In concrete terms, this means that the hybrid drive known as the “e-Boxer“, which is already used in the Forester and XV models, is now also being used in the Impreza. It will even be the only engine variant for Switzerland. The four-cylinder petrol engine draws 150 hp from a displacement of two liters; In addition, an electric motor, housed in the housing of the continuously variable automatic, contributes 16.7 hp. Of course, this does not turn the Impreza into a racing machine for the rally track. However, in the first test drives on ice and snow in Finland, it scored points with very safe and predictable handling, strong traction and problem-free handling. The continuously variable automatic makes the engine howl unattractively at full acceleration, but it works well in combination with the new hybrid module. The electric motor switches on unobtrusively and makes the drive appear more alert, spontaneous and powerful. When braking, coasting or when driving at a constant speed, the petrol engine can switch off completely; up to 1.6 kilometers can be covered purely electrically. Subaru cannot yet provide precise fuel consumption figures for the hybrid Impreza, but a fuel saving of around 10% should be expected. That would mean: almost 7 l/100 km and around 150 grams of CO2 per kilometer.
Over the average
This brings the Impreza closer to the required fleet average of 95 g/km, which is required for 2020, but is still well above the target value; although it is anything but an unreasonable car. Offering individual models with above-average CO2 emissions is not a problem in itself, as long as you can compensate for this with particularly economical models. Unfortunately, Subaru still lacks these completely. Penalties and thus price increases for customers seem inevitable. With the revised Impreza this is already noticeable. It starts in May at 34150 francs. 8475 francs more than before. However, the Impreza now comes with a significantly more powerful drive (previously 1.6 liters, 114 hp) and more modern technology.
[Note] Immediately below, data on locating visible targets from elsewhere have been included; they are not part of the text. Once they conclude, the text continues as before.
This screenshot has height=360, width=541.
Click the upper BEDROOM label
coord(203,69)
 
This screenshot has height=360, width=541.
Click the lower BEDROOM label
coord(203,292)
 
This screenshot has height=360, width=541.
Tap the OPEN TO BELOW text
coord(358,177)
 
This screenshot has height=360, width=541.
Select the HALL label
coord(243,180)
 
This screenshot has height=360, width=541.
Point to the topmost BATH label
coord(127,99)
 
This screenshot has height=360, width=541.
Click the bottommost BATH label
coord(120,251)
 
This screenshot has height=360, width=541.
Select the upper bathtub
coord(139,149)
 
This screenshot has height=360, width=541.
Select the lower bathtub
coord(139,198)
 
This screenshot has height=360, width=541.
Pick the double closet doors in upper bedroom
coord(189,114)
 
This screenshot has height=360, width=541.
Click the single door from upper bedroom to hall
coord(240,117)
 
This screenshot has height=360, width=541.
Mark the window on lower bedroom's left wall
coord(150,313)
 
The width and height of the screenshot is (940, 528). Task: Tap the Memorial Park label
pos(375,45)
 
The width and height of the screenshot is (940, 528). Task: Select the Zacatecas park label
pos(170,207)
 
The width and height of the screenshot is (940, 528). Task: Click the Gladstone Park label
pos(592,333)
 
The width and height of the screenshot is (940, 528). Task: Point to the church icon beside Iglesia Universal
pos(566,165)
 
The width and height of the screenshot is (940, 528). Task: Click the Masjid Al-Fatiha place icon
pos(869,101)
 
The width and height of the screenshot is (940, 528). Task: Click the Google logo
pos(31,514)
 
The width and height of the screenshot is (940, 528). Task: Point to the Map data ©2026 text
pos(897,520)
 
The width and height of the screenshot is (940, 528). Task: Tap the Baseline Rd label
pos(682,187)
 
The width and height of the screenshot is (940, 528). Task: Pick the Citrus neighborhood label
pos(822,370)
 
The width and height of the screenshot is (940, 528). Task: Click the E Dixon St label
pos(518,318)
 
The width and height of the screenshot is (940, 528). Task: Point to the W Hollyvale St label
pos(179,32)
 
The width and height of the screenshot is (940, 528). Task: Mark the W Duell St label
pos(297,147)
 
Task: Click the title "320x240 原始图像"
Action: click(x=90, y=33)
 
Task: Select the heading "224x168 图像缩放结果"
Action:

“We’re not the fastest on the market when it comes to electrified models,” admits Dello Stritto. But Subaru wants to catch up. By 2030, 40% of all Subarus sold globally should be electrified; So equipped with hybrid technology, or even completely electric. By 2025 at the latest, the brand’s first purely electric model, which is based on a platform developed with Toyota, should be expected. This is the only way Subaru will be able to continue to stick to the boxer engine.